Item position entries:
** start **
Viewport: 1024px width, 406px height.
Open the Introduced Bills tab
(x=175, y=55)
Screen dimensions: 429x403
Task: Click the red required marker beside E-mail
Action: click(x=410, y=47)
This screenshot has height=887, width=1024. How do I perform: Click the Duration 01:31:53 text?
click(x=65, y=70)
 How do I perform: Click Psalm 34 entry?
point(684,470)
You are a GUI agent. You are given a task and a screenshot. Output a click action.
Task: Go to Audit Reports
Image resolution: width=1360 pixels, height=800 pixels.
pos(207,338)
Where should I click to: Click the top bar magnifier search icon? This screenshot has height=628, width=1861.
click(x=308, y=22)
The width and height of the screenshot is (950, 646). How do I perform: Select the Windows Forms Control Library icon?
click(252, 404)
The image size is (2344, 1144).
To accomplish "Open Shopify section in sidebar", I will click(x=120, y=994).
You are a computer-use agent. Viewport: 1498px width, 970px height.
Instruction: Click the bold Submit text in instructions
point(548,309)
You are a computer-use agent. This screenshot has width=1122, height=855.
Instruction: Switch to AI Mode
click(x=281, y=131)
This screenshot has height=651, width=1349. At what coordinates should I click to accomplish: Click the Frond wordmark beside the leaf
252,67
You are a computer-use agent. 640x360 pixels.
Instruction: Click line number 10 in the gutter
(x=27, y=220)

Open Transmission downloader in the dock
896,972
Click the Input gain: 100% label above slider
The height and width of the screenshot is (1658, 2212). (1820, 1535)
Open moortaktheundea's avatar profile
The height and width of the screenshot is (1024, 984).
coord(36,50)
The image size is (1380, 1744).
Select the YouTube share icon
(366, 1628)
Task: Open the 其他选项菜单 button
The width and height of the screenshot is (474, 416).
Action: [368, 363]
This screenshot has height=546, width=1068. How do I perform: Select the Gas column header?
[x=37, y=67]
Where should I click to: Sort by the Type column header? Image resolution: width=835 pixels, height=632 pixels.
** end **
What the task requires = Write out every line of the material above without changing anything.

Expected answer =
Viewport: 1024px width, 406px height.
Open the Introduced Bills tab
(x=175, y=55)
Screen dimensions: 429x403
Task: Click the red required marker beside E-mail
Action: click(x=410, y=47)
This screenshot has height=887, width=1024. How do I perform: Click the Duration 01:31:53 text?
click(x=65, y=70)
 How do I perform: Click Psalm 34 entry?
point(684,470)
You are a GUI agent. You are given a task and a screenshot. Output a click action.
Task: Go to Audit Reports
Image resolution: width=1360 pixels, height=800 pixels.
pos(207,338)
Where should I click to: Click the top bar magnifier search icon? This screenshot has height=628, width=1861.
click(x=308, y=22)
The width and height of the screenshot is (950, 646). How do I perform: Select the Windows Forms Control Library icon?
click(252, 404)
The image size is (2344, 1144).
To accomplish "Open Shopify section in sidebar", I will click(x=120, y=994).
You are a computer-use agent. Viewport: 1498px width, 970px height.
Instruction: Click the bold Submit text in instructions
point(548,309)
You are a computer-use agent. This screenshot has width=1122, height=855.
Instruction: Switch to AI Mode
click(x=281, y=131)
This screenshot has height=651, width=1349. At what coordinates should I click to accomplish: Click the Frond wordmark beside the leaf
252,67
You are a computer-use agent. 640x360 pixels.
Instruction: Click line number 10 in the gutter
(x=27, y=220)

Open Transmission downloader in the dock
896,972
Click the Input gain: 100% label above slider
The height and width of the screenshot is (1658, 2212). (1820, 1535)
Open moortaktheundea's avatar profile
The height and width of the screenshot is (1024, 984).
coord(36,50)
The image size is (1380, 1744).
Select the YouTube share icon
(366, 1628)
Task: Open the 其他选项菜单 button
The width and height of the screenshot is (474, 416).
Action: [368, 363]
This screenshot has height=546, width=1068. How do I perform: Select the Gas column header?
[x=37, y=67]
Where should I click to: Sort by the Type column header? Image resolution: width=835 pixels, height=632 pixels.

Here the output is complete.